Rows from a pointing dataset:
-------------------------
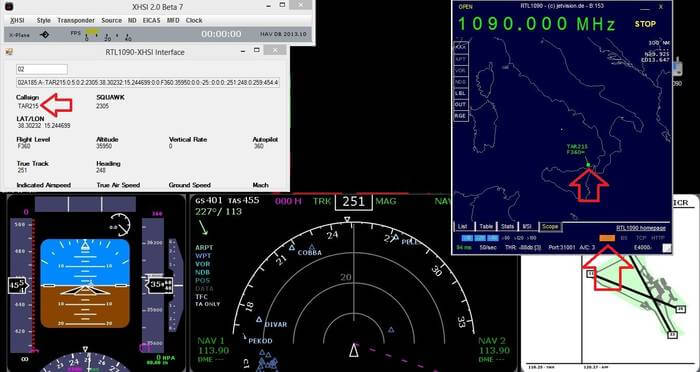700x372 pixels.
Task: Click the orange status indicator in RTL1090
Action: pyautogui.click(x=607, y=238)
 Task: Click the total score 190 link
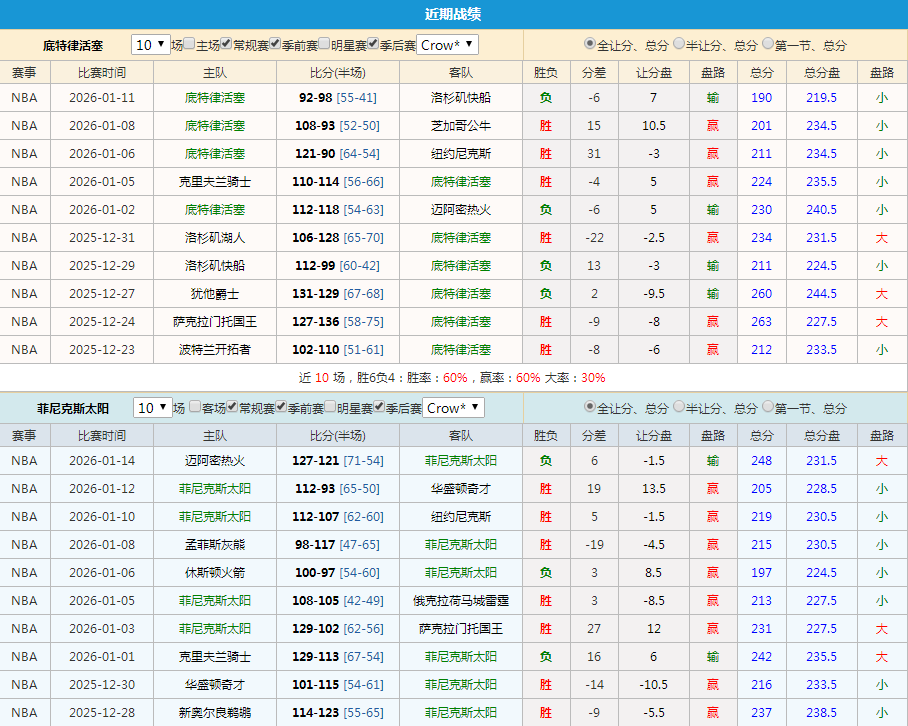[761, 97]
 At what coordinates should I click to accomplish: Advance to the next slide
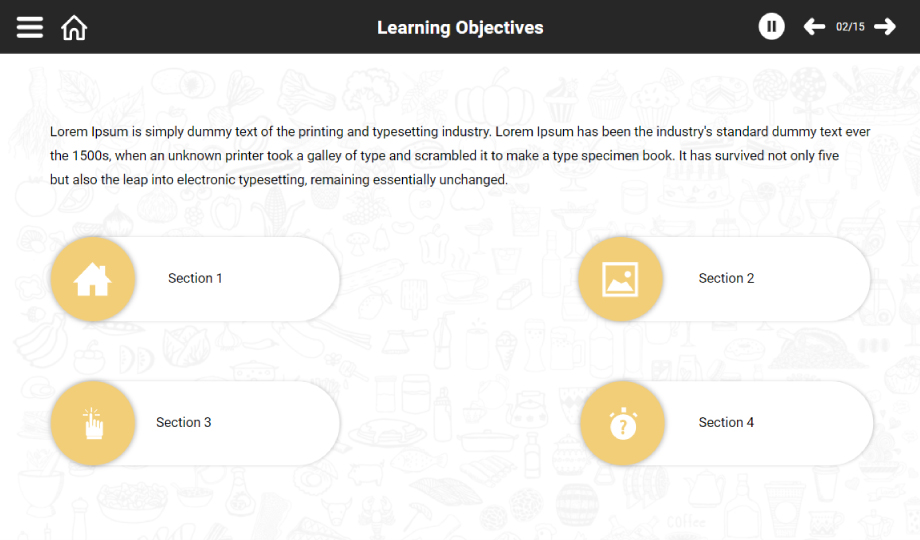tap(885, 27)
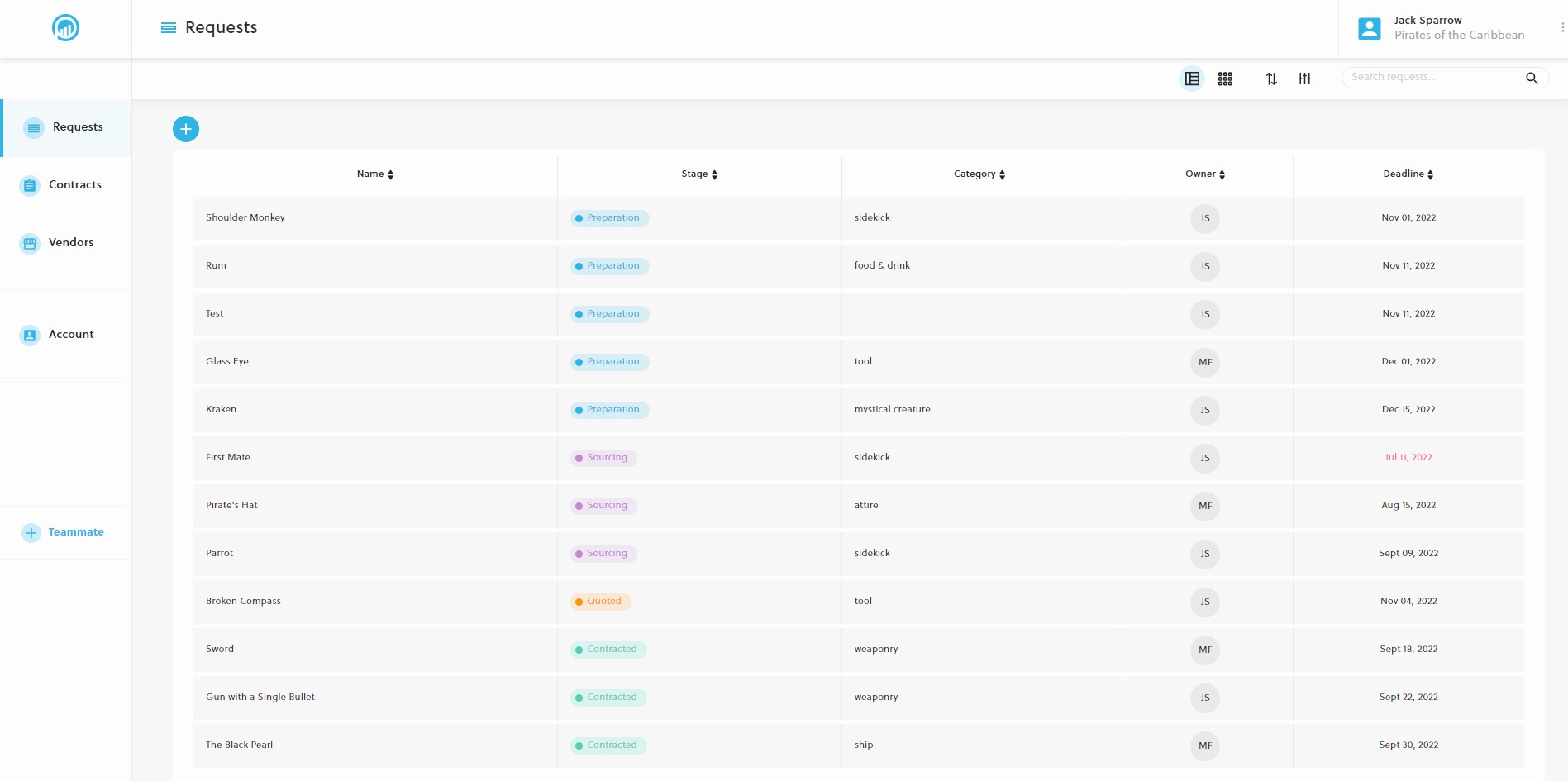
-------------------------
What you will do: Rewrite the rows above, replacing "link" with "button" and keeping everything else the same. Omit the pictures from your answer.

Solution to the problem:
700x372 pixels.
Task: Click the orange status indicator in RTL1090
Action: pyautogui.click(x=607, y=238)
 Task: Click the total score 190 button
[761, 97]
 At what coordinates should I click to accomplish: Advance to the next slide
tap(885, 27)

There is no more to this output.